Auch Konzerne wie Siemens oder Airbus bemühen sich um Schüler, denen anderswo die Chancen fehlen. Noch sind solche Förderprogramme meist Ausdruck des sozialen Gewissens der Firmen. Doch bald werden sie zur wirtschaftlichen Notwendigkeit. Denn die Ausbildung steht an einem demografischen Wendepunkt. "Während es bisher darum ging, genügend Ausbildungsplätze für steigende Bewerberzahlen zu akquirieren, stellt sich die Aufgabe künftig zunehmend umgekehrt: Nicht Ausbildungsstellen, sondern Bewerber werden knapp", sagte Handelskammer-Präses Frank Horch gestern bei der Präsentation der Lehrstellenbilanz. Spürbar sei diese Tendenz bereits in der Industrie und der IT.

Zwar ist Hamburg als attraktive Stadt für Jugendliche noch im Vorteil. "Aber auch die Zahl der Bewerber aus dem Umland ist bereits drastisch zurückgegangen", sagte Rolf Steil, Chef der Agentur für Arbeit. Zudem habe sich der doppelte Abiturjahrgang bei der Zahl der Bewerber nicht so positiv ausgewirkt wie erwartet.

Insgesamt haben in Hamburg in diesem Jahr bisher 12 602 Jugendliche einen Ausbildungsvertrag unterschrieben, das sind acht Prozent mehr als im Vorjahr. Und auch, wenn die Zahl um 3,2 Prozent unter dem Rekordergebnis von 2008 liegt, werteten die Wirtschaft und die Hamburger Agentur für Arbeit die Lehrstellenbilanz als Erfolg: "Die Betriebe haben die Zahl der Ausbildungsplätze bereits in der Krise hochgefahren", lobte Rolf Steil. "Mit 2600 neuen Lehrverträgen haben unsere Betriebe gegenüber dem Vorjahr 10,3 Prozent mehr Jugendlichen einen Ausbildungsplatz geboten", sagte Josef Katzer, Präsident der Handwerkskammer Hamburg. Noch immer sind Handwerksberufe eine männliche Domäne. 1827 der neuen Lehrlinge sind junge Männer, nur 773 Frauen. Über zu wenige Bewerbungen klagen besonders die Maler und das Metallhandwerk.
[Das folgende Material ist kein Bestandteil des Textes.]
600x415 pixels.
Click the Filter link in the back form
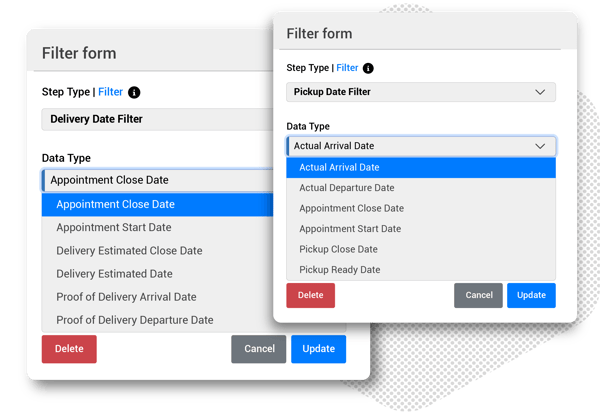click(x=110, y=92)
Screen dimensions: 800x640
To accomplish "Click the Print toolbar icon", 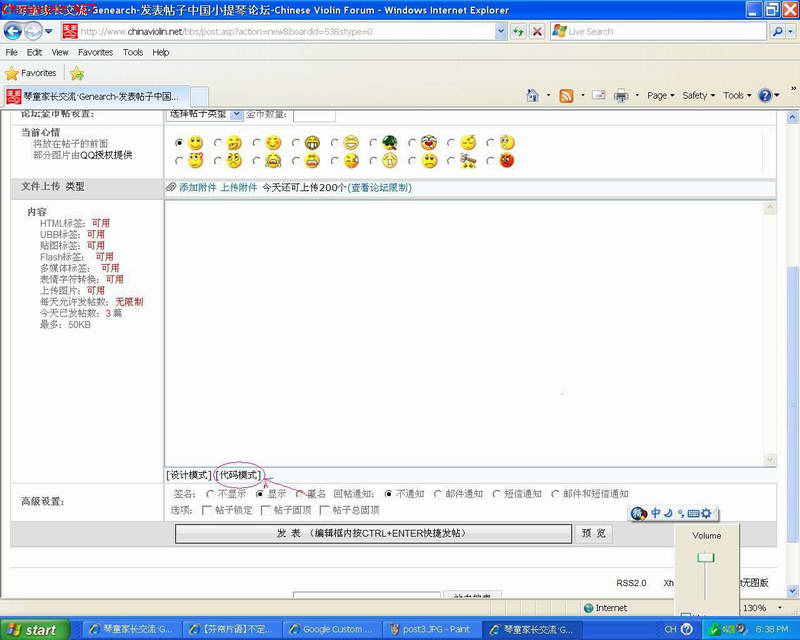I will pos(621,95).
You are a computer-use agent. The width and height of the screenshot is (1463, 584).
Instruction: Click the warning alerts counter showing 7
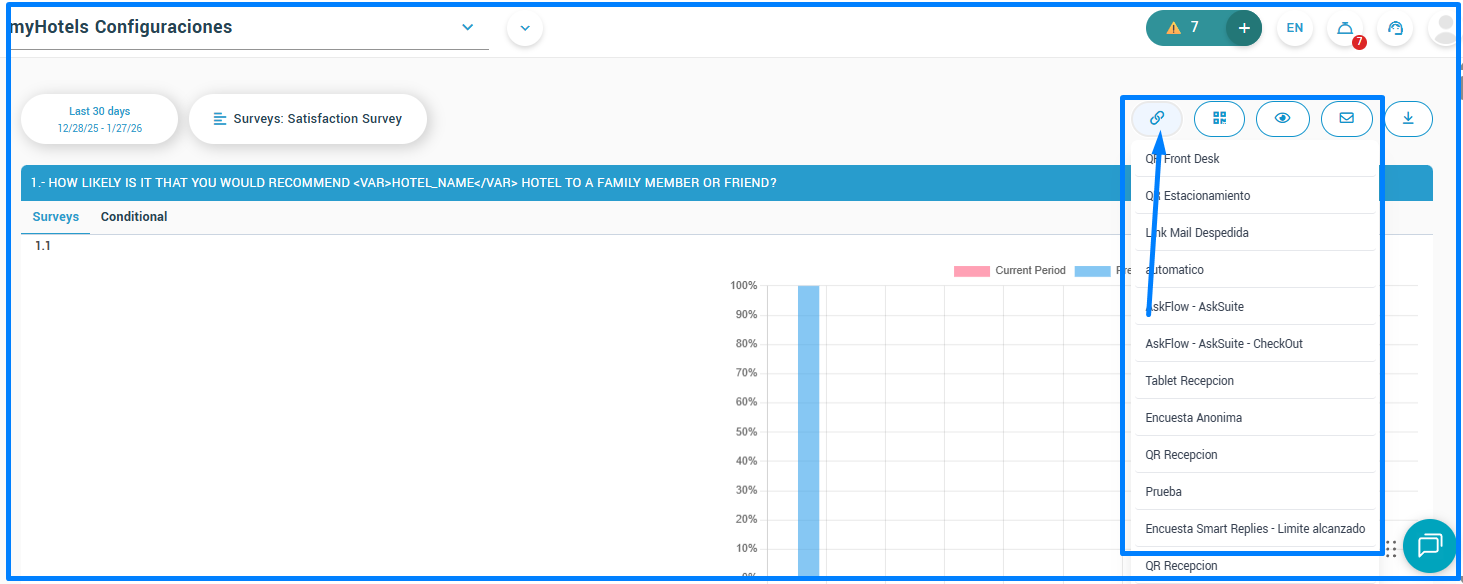pos(1184,28)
Bundesweit ist die Zahl der Auszubildenden schon zurückgegangen

Während in Hamburg die Zahl der Auszubildenden noch gestiegen ist, haben bundesweit schon jetzt weniger Jugendliche eine Lehre begonnen. Insgesamt haben Unternehmen und Verwaltungen in diesem Jahr 560 073 neue Lehrverträge abgeschlossen und damit 4200 weniger als 2009, meldete das Bundesinstitut für Berufsbildung (BIBB). Die Gewerkschaft IG Metall sprach entsprechend von einer negativen Ausbildungsbilanz. Bundesbildungsministerin Annette Schavan (CDU) argumentierte indes, die Zahl der an einer Ausbildung interessierten Jugendlichen sei demografiebedingt stark gesunken. "Die Wirtschaft wird bald jeden jungen Menschen brauchen, auch solche Jugendliche, die bislang Schwierigkeiten beim Einstieg in Ausbildung hatten."
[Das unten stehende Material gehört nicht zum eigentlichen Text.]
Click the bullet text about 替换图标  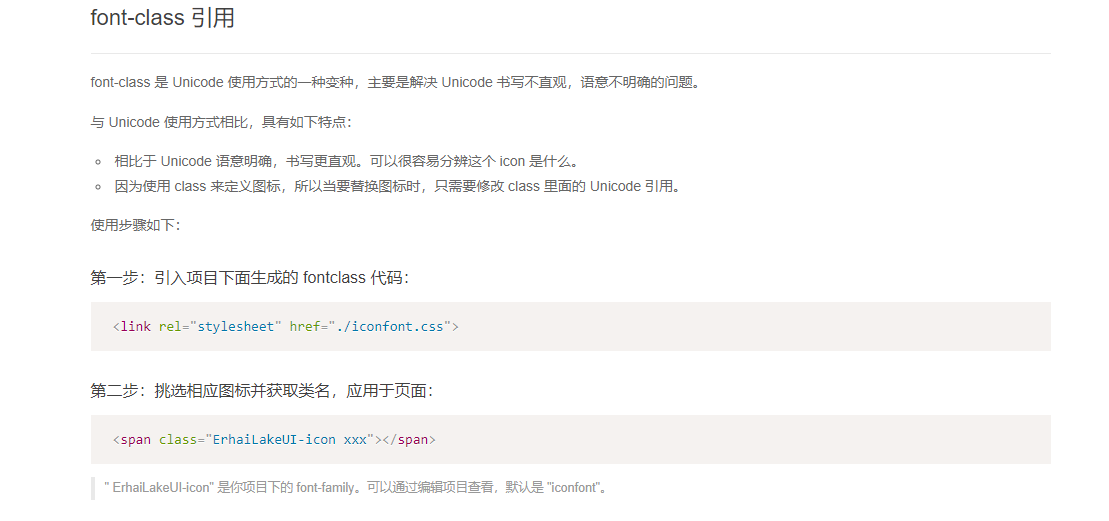tap(397, 186)
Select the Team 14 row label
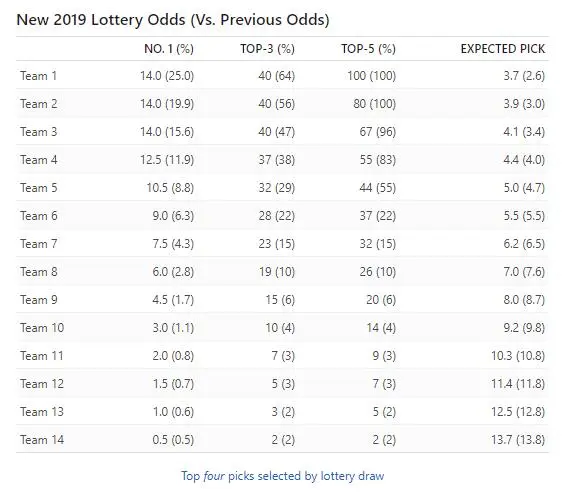Screen dimensions: 570x492 point(42,440)
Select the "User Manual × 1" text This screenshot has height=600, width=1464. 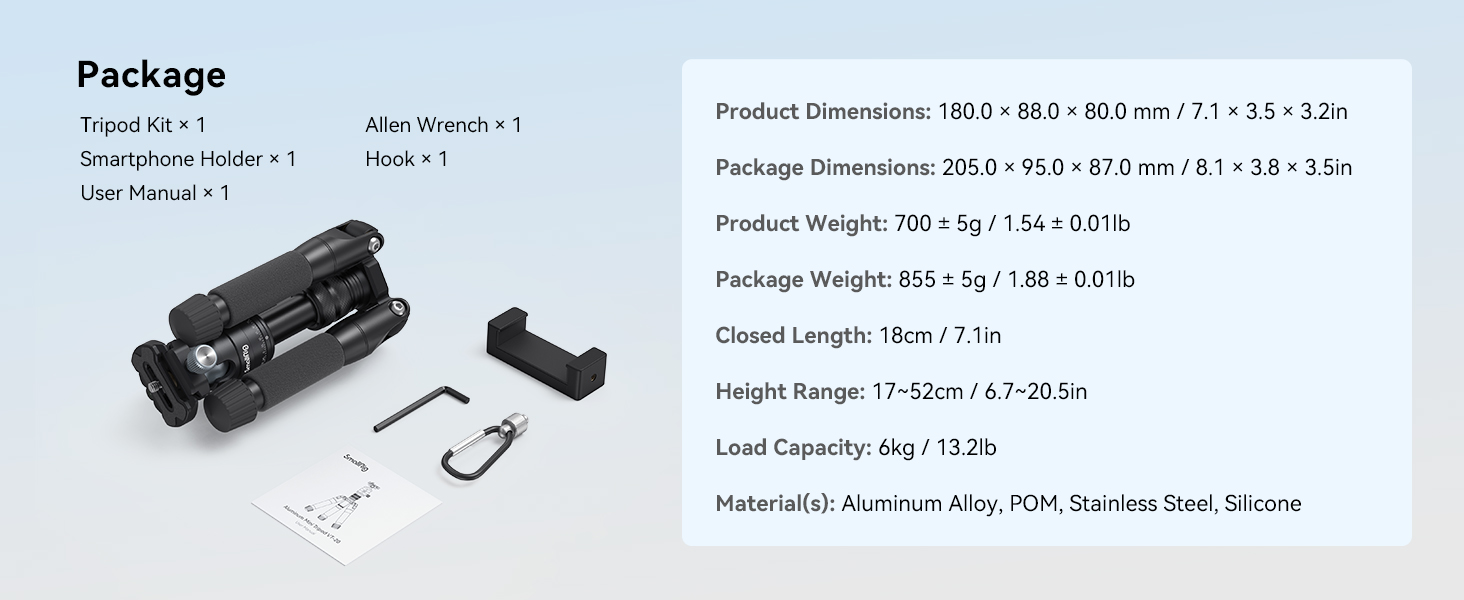pyautogui.click(x=155, y=193)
In Hamburg weiten Betriebe wie Globetrotter ihre Programme zur Förderung benachteiligter Jugendlicher daher weiter aus. "Wir bieten unseren Teamleitern jetzt auch spezielle Schulungen an, weil wir in Zukunft noch mehr schwächere Auszubildende einstellen wollen", sagte Sultany.

Die Agentur für Arbeit stellt zudem 2011 gut 100 000 Euro für eine sozialpädagogische Begleitung von Auszubildenden zur Verfügung. Agentursprecher Knut Böhrnsen: "Wir helfen bei persönlichen Problemen der jungen Leute im Elternhaus oder mit dem Betrieb." So könnten mehr Jugendliche ihre Ausbildung erfolgreich abschließen. So wie Franco Bendaña.